● PROVIDED DATA:
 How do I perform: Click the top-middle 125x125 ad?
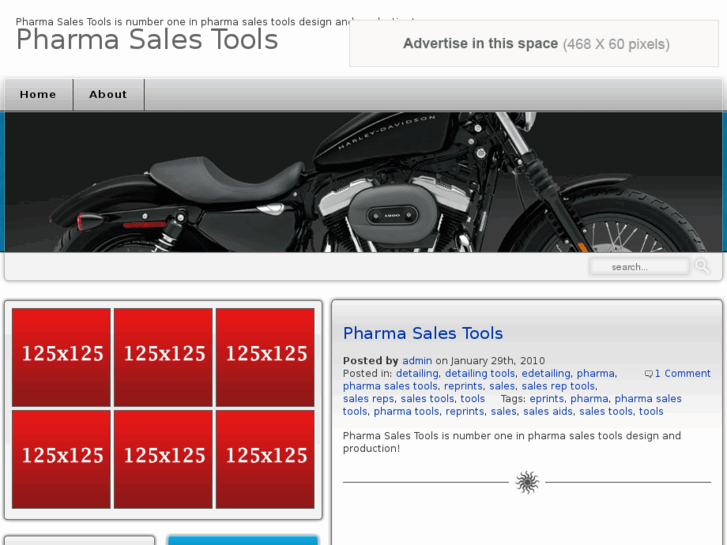(163, 357)
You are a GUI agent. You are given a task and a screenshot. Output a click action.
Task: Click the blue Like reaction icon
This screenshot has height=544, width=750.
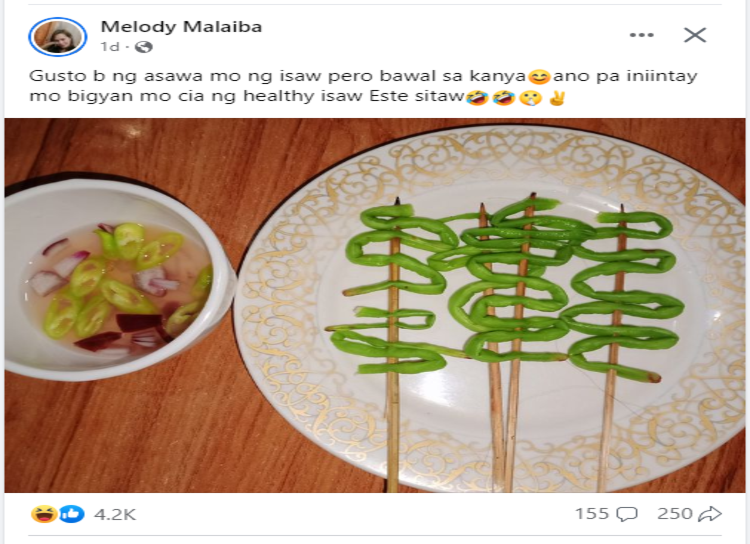71,514
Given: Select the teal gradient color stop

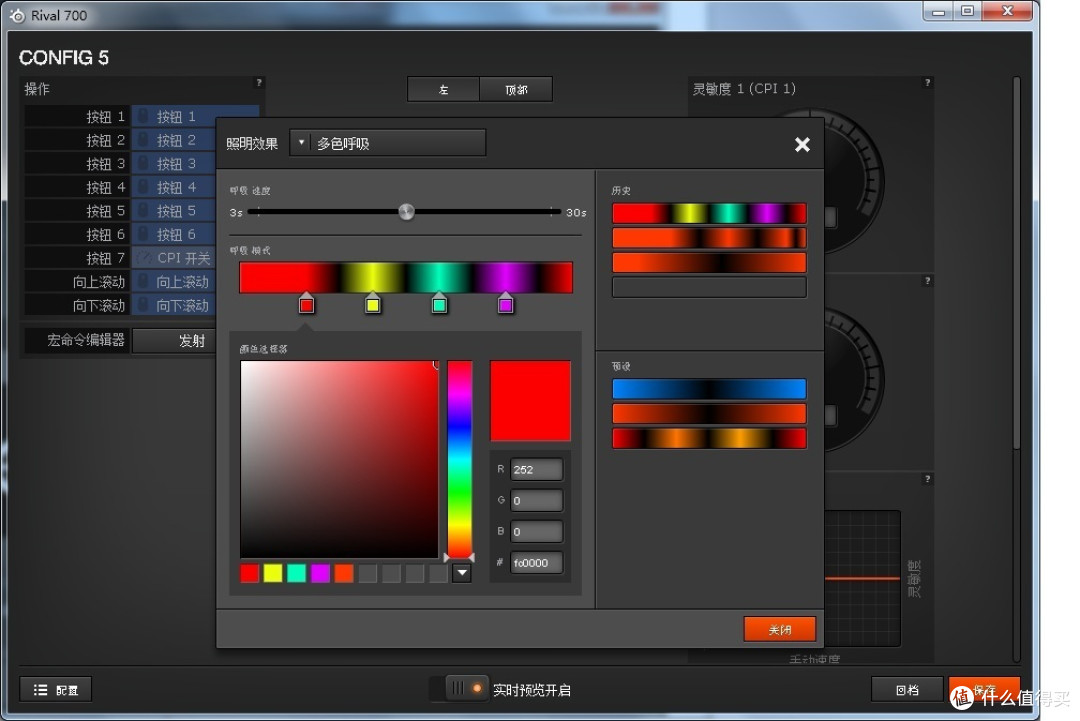Looking at the screenshot, I should click(x=439, y=304).
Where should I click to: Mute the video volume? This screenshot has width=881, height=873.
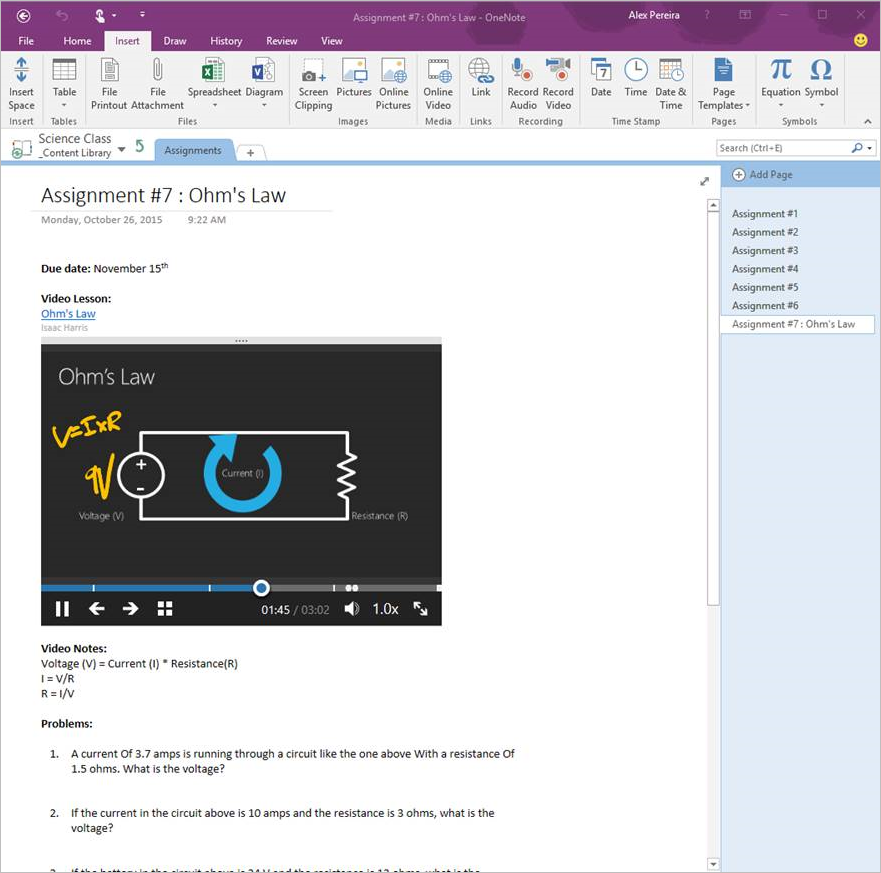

● TO DO: The pictures in the entries should be left out; output everything else exactly.

● RESULT:
 How do I perform: Click the top-middle 125x125 ad?
(163, 357)
You are a GUI agent. You are given a task and a screenshot. Output a click action.
Task: Click the blue Like reaction icon
This screenshot has height=544, width=750.
71,514
Given: Select the teal gradient color stop

Looking at the screenshot, I should click(x=439, y=304).
Where should I click to: Mute the video volume? This screenshot has width=881, height=873.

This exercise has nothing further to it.